Activity »
Return an exact copy of the entries, skipping any picture you find.

Records for this exercise »
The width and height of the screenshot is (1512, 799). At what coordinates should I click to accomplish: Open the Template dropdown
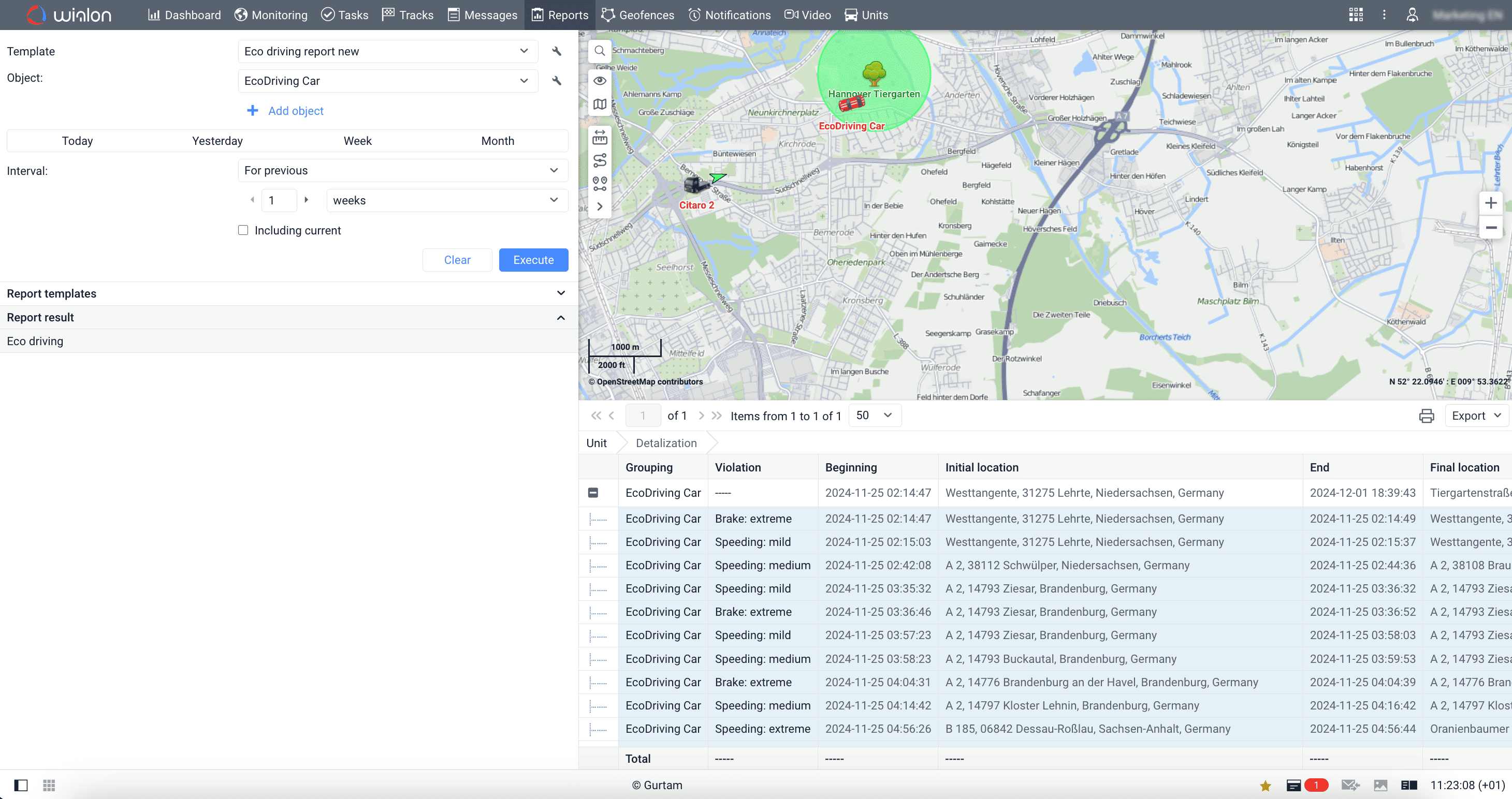(x=387, y=51)
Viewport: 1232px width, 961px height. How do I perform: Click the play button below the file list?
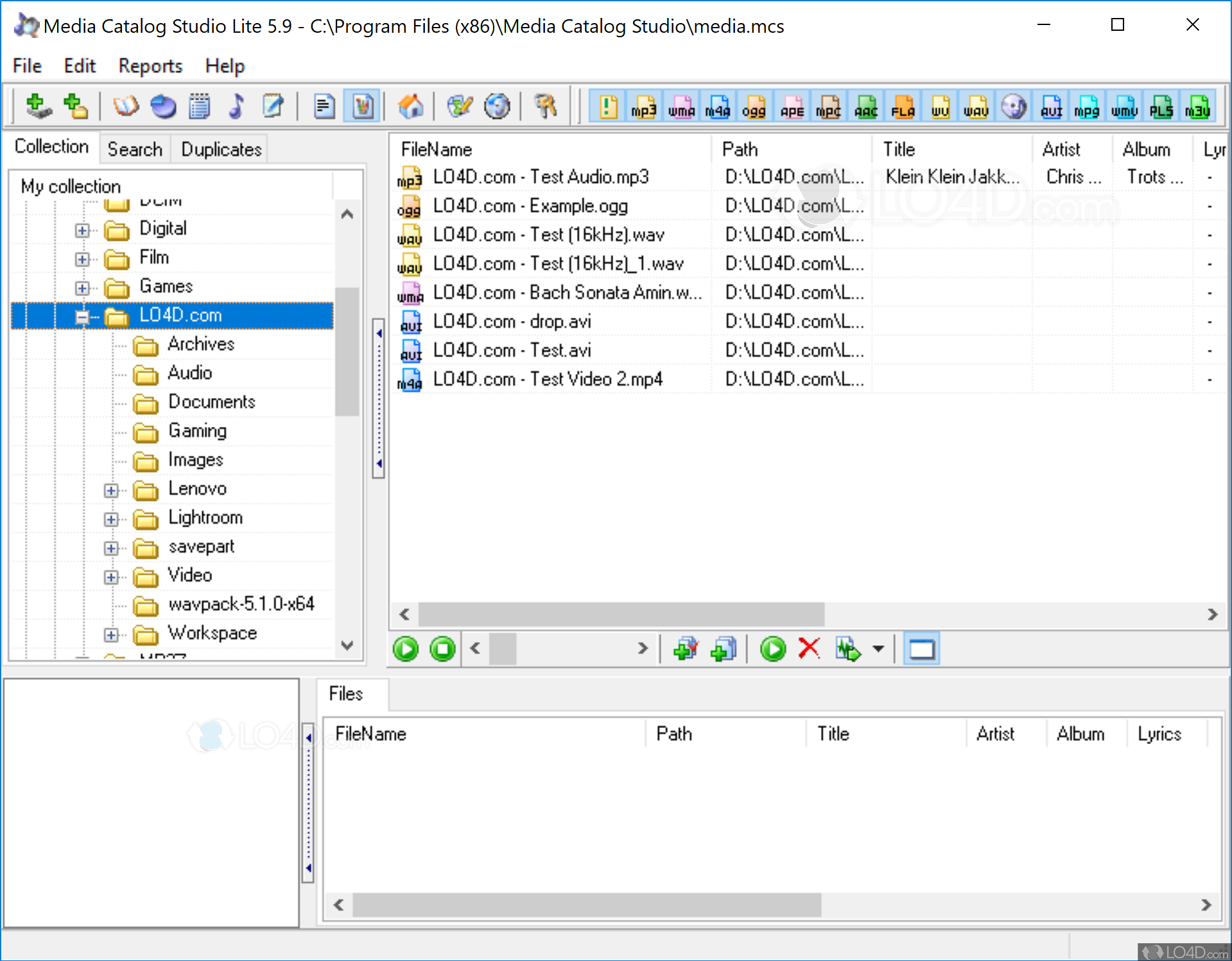[405, 649]

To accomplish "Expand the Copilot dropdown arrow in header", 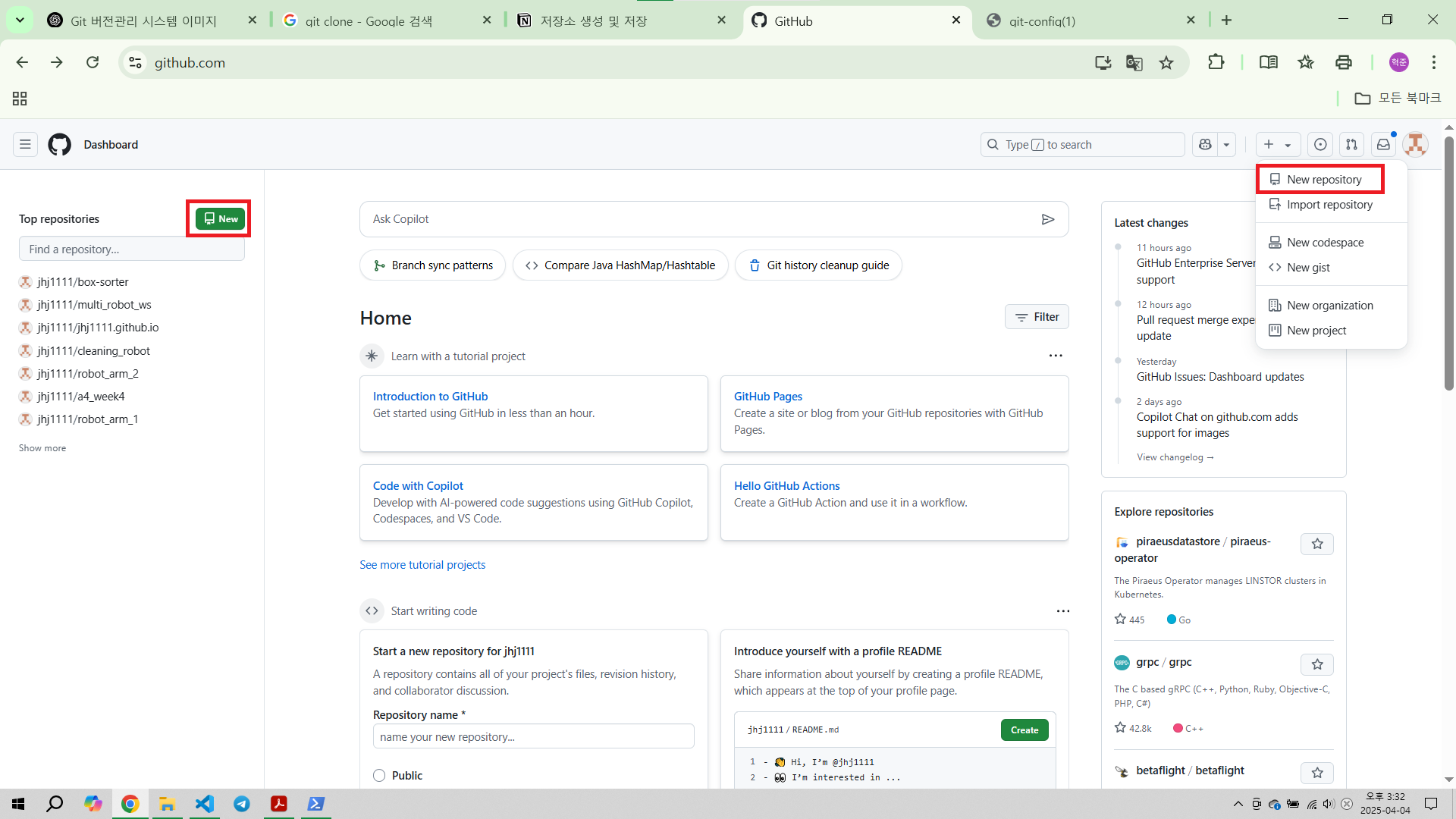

Expected output »
The width and height of the screenshot is (1512, 799). At what coordinates should I click to accomplish: Open the Template dropdown
(x=387, y=51)
Viewport: 1232px width, 961px height. How do I perform: Click the play button below the file list?
[405, 649]

To accomplish "Expand the Copilot dropdown arrow in header", 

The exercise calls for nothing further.